OK, this could be the answer to my own question that I posted above, but it's so much easier to see someone else's situation









I feel like people say things like this because either:

1) they are SO UNCOMFORTABLE with other people's pain that they insist on a course of action that they see as avoiding that pain (ie, I can't tolerate watching you go through this or imagining it or figuring out what to say so you MUST NOT EVER make me go through this discomfort again)

or...

2) they are so uncomfortable with the idea of experiencing pain THEMSELVES, that they need to find a "reason" that you are experiencing pain so that they can rationalize how they will NOT experience pain (ie, I see you in pain and I'm going to say that it's because you tried to get knocked up at 42...*I* am not going to try and get knocked up at 42 thus I am safe from experiencing a pain like the one you are going through).

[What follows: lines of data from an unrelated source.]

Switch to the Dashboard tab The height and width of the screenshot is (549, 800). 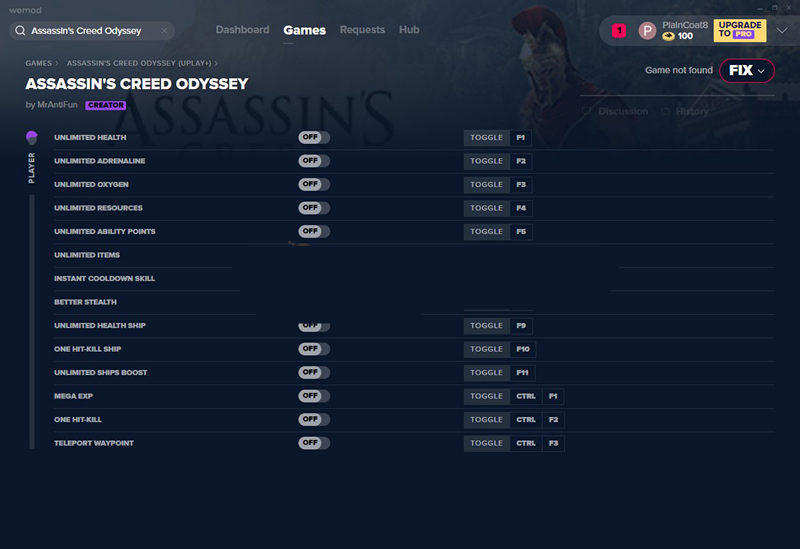[242, 30]
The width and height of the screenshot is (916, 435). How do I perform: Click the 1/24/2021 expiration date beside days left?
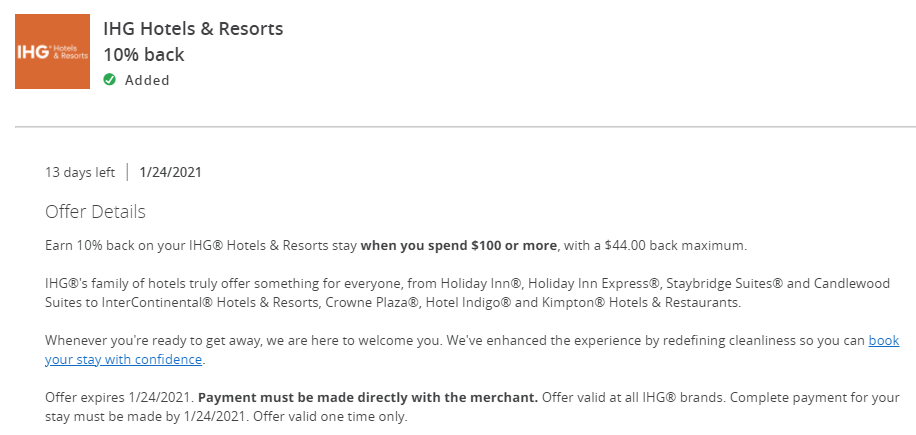(x=171, y=173)
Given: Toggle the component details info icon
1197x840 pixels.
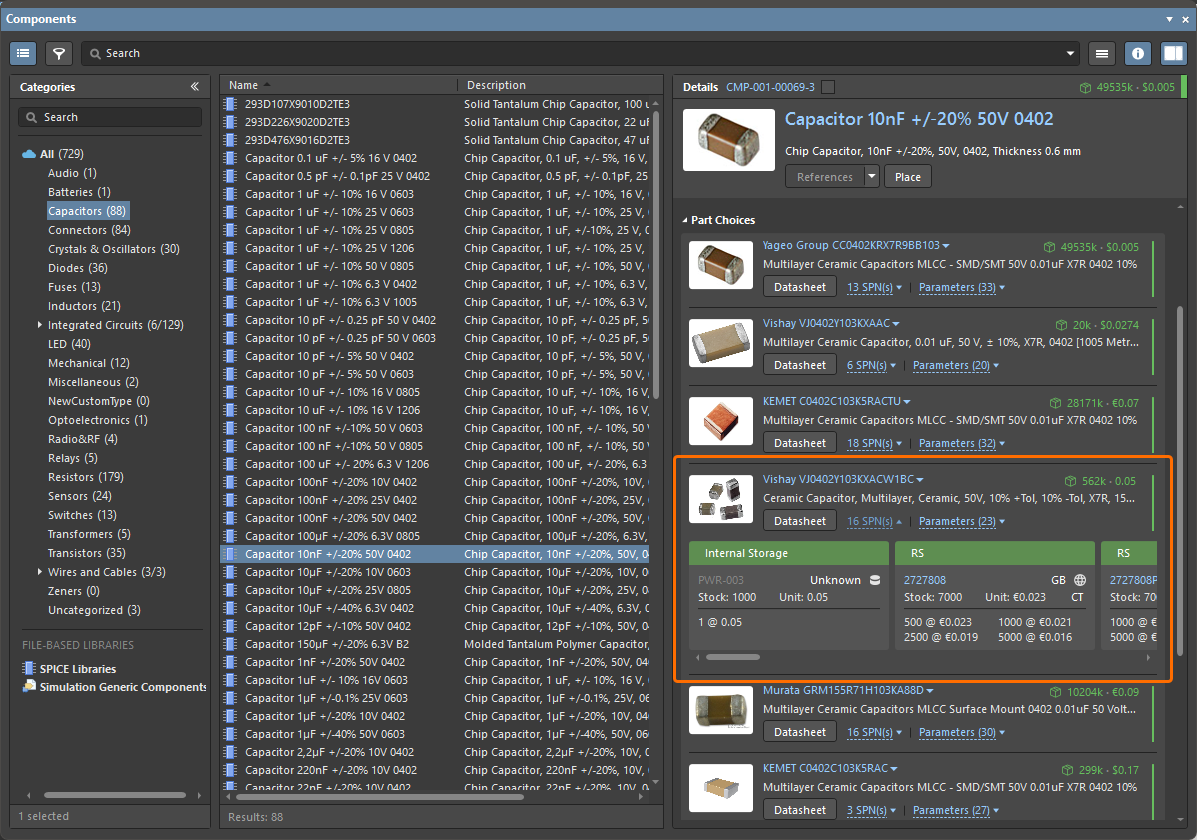Looking at the screenshot, I should [1137, 53].
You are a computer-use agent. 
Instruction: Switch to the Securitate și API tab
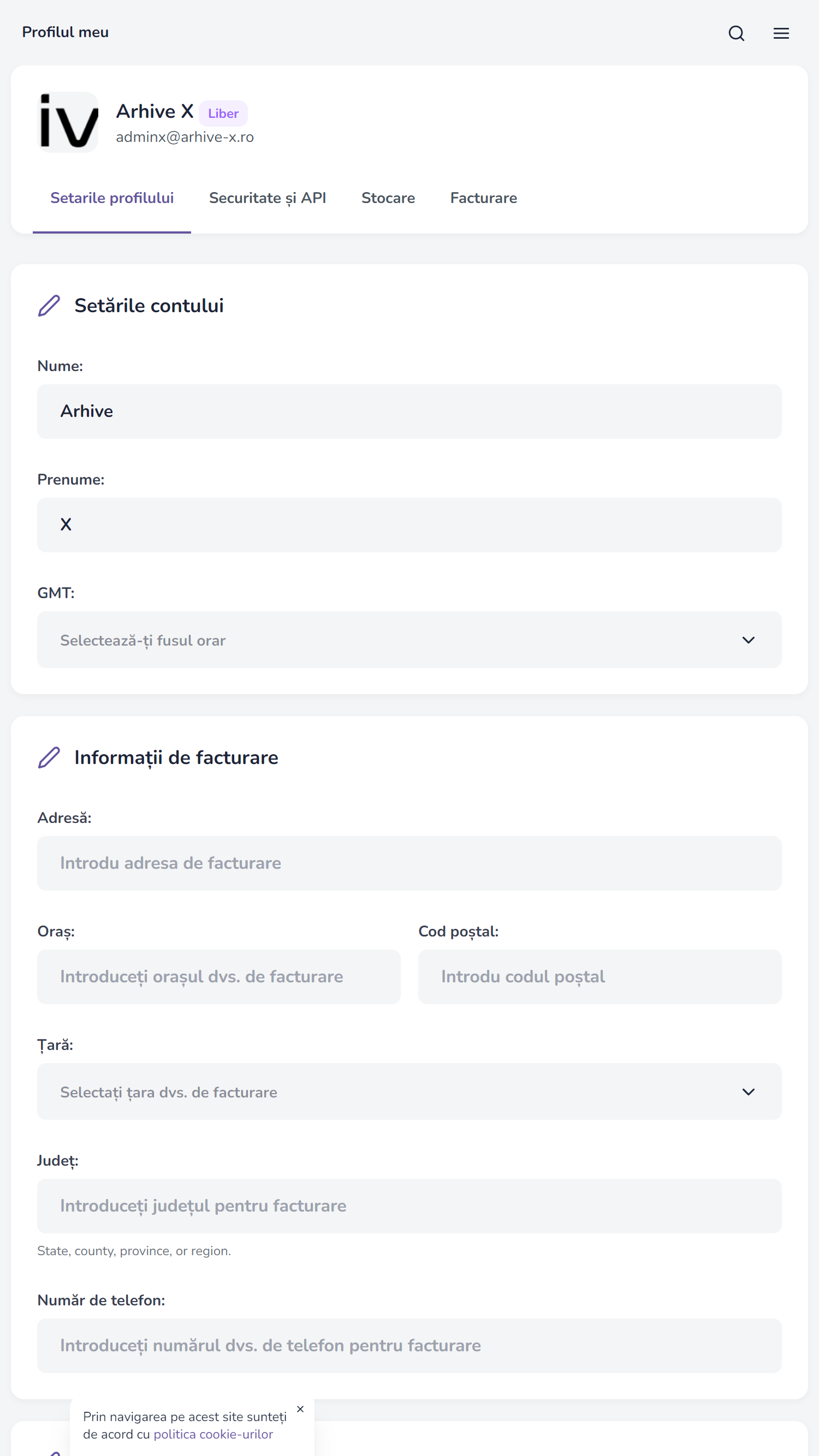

Both options point to someone tied up in their own feelings of fear and/or protecting themselves from discomfort. In her case in particular, she may have some unresolved grief from her loss that makes it especially hard to be there for you at all.

It sounds like her communication skills and emotional responsibility are not the best anyway. Im so sorry and I totally would NOT be sharing anything vulnerable about this with her in the future either.

I'm also sorry about your fears that she is right, I have had similar things come up for me around people's comments. You are healthy and strong and her comments are drawn from outdated thinking, yes, but (more importantly) probably based out of fear and NOT logic anyway.


----------



## ssh (Aug 12, 2007)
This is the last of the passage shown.